# [ВАШИ ЗАДАНИЯ]
**a)** Верните дословно кусок текста о музее «Пермь-36»: начните со слов «Карта памяти», остановитесь после слов «творцы нашей истории.».
**b)** Напишите продолжение текста о музее «Пермь-36», начиная сразу после его последнего предложения.

# [ОТРЫВОК СТРАНИЦЫ]
____________

Пермский музей политических репрессий: взгляд изнутри – ПиПермь

Пермский музей политических репрессий: взгляд изнутри

В маленькой деревне Кучино, далеко от шумных городских улиц, расположен Мемориальный музей истории политических репрессий «Пермь-36» — место, где можно заглянуть в тёмные главы истории.

Мы совершим прыжок в прошлое, где каждый экспонат таит в себе не только трагедию жизни заключённых, но и удивительную повесть о силе их духа.

Карта памяти

Уже на пути к музею становится ясно, что карта исправительных учреждений Пермского края пестрит множеством ярких точек. Вот проезжаем ИТК №5, известную строительством цехов Мотовилихинского пушечного завода. Следующий пункт — виднеющийся издалека шпиль Камской ГЭС. К строительству этой станции тоже причастны заключённые ГУЛАГа: неслучайно участки Гайвы всё ещё называют «зонами». Дальше проезжаем спецпосёлки для раскулаченных крестьян, трудившихся на лесоповале. Вот они — безымянные творцы нашей истории.

Наконец доезжаем до музея истории политических репрессий. Официально это учреждение именовали ВС-389/36, а уже от этого безликого набора букв и цифр произошло известное нам «Пермь-36».

Вместе с действующими лагерями «Пермь-35» и «Пермь-37» эта зона образует так называемый «пермский треугольник». Воображение уже рисует полные тайн истории? Да, загадок здесь не меньше, чем в аномальных зонах. Да и как в Бермудском треугольнике здесь есть свой архипелаг. А имя ему — ГУЛАГ.

Три главы истории

«Пермь-36» — место, которое проделало непростой путь от ИТК № 6 через психоневрологический интернат до музея репрессий. Многое пережил и сам музей: долгие годы интернет пестрил новостями о его закрытии. Менялось руководство, сокращалось финансирование, а мемориальный комплекс всё продолжал хранить для нас страницы прошлого.

История лагеря «Пермь-36» включает три периода. Она началась в 1946 году, когда в деревне Кучино были построены бараки для «бытовиков», уголовников и «указников».

В 1953 году судьба колонии сделала неожиданный поворот: здесь оказались бывшие сотрудники правоохранительных органов, осуждённые за должностные и уголовные преступления.

Самую мрачную главу открыл 1972 год: колония превратилась в лагерь для «политических». Наряду со шпионами и изменниками Родины здесь оказались простые борцы за свободу слова и совести. Да, были в лагере и уголовники, но большинство — все те, кто читал «неправильные» книги, говорил «недопустимые» слова, имел «неверную» жизненную позицию.

____________

# [ИСХОДНЫЕ ДАННЫЕ]
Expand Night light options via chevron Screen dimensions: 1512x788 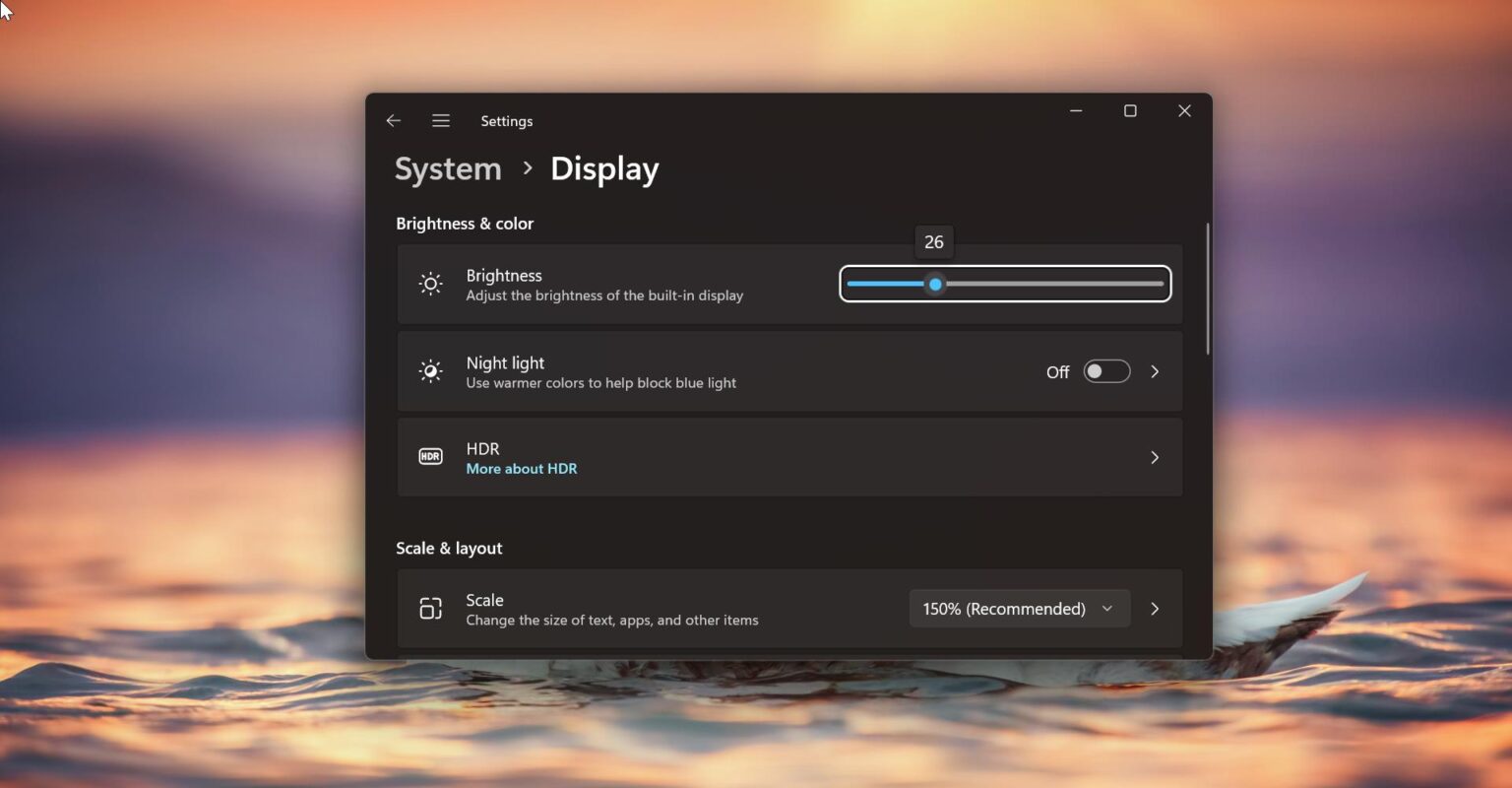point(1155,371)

____________

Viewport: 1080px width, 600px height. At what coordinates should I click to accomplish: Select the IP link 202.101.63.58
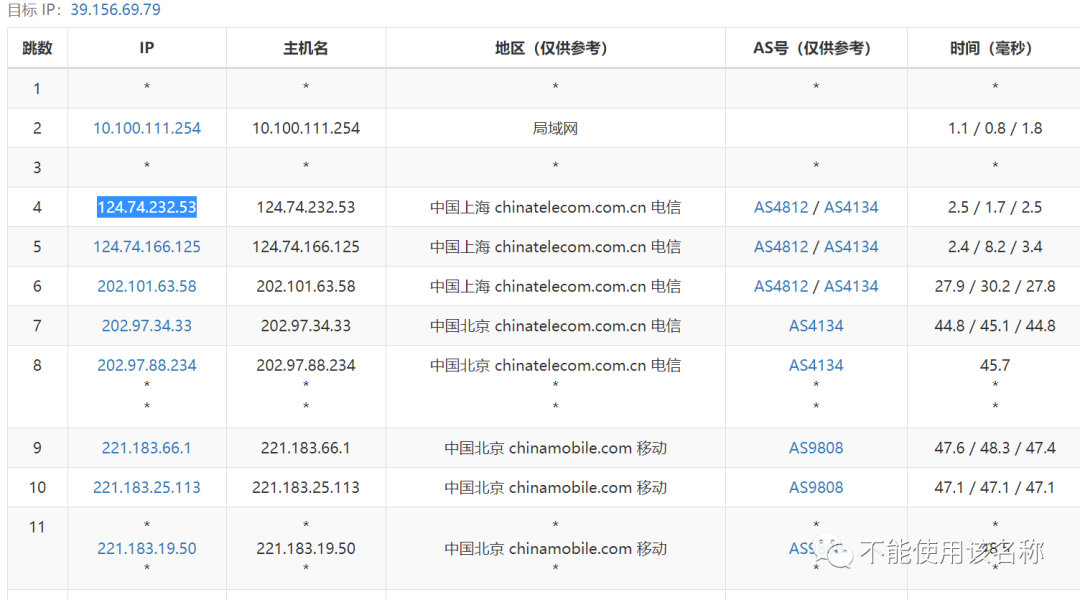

____________

# [ОТВЕТЫ ПО НОМЕРАМ]
**a)**
Карта памяти

Уже на пути к музею становится ясно, что карта исправительных учреждений Пермского края пестрит множеством ярких точек. Вот проезжаем ИТК №5, известную строительством цехов Мотовилихинского пушечного завода. Следующий пункт — виднеющийся издалека шпиль Камской ГЭС. К строительству этой станции тоже причастны заключённые ГУЛАГа: неслучайно участки Гайвы всё ещё называют «зонами». Дальше проезжаем спецпосёлки для раскулаченных крестьян, трудившихся на лесоповале. Вот они — безымянные творцы нашей истории.

**b)**
Рабочая зона

Через штаб попадаем на территорию лагеря, которая разделена на две части — рабочую и жилую зоны. Оказавшись внутри, понимаем, что бежать отсюда невозможно. Охранные вышки и заборы, система «подснежник», колючая проволока, ток низкого напряжения. Когда-то здесь была и тончайшая МЗП, и разглядеть эту «ловушку» было практически невозможно.

Промышленная зона включает складские и производственные помещения, котельную, кузницу и дизель-генераторную станцию. Чем же занимались заключённые? Работали в мастерских, делая клеммы для утюгов. В среднем за день было необходимо изготовить более пятисот мелких деталей. Казалось бы — работа несложная, но монотонный труд в условиях несвободы лёгким быть не может.

А в ранний период здесь трудились на лесозаготовках, о чём сегодня свидетельствует экспозиция пилорамы. Не случайно с 2005 года на территории музея проходил международный гражданский форум, который так и назывался — «Пилорама». Сюда съезжались артисты, политики, правозащитники, учёные, журналисты и, конечно, бывшие узники лагеря. Здесь проводили концерты, кинопоказы и выставки, спектакли, да и просто актуальные дискуссии. В 2012 история форума оборвалась, но память осталась.

Аллея свободы несвободных людей

Проходим на территорию жилой зоны, где когда-то находились столовая-киноклуб, хозблок, медсанчасть и жилые бараки. Невольно бросаем удивлённый взгляд на аллею. На территориях лагерей запрещено выращивать деревья или кусты: необходимо, чтобы все места хорошо просматривались с любой точки. Здесь же стройные ряды высоких могучих деревьев без труда защитят от пытливого взора надзирателя. Как же так вышло? Говорят, что эту аллею посадили во время второго периода, когда здесь были правоохранители (заключённые особые — условия соответствуют). А потом так и оставили. Теперь это место предстаёт светлым символом надежды: оно напоминает, что даже в самых трудных условиях жизнь продолжается.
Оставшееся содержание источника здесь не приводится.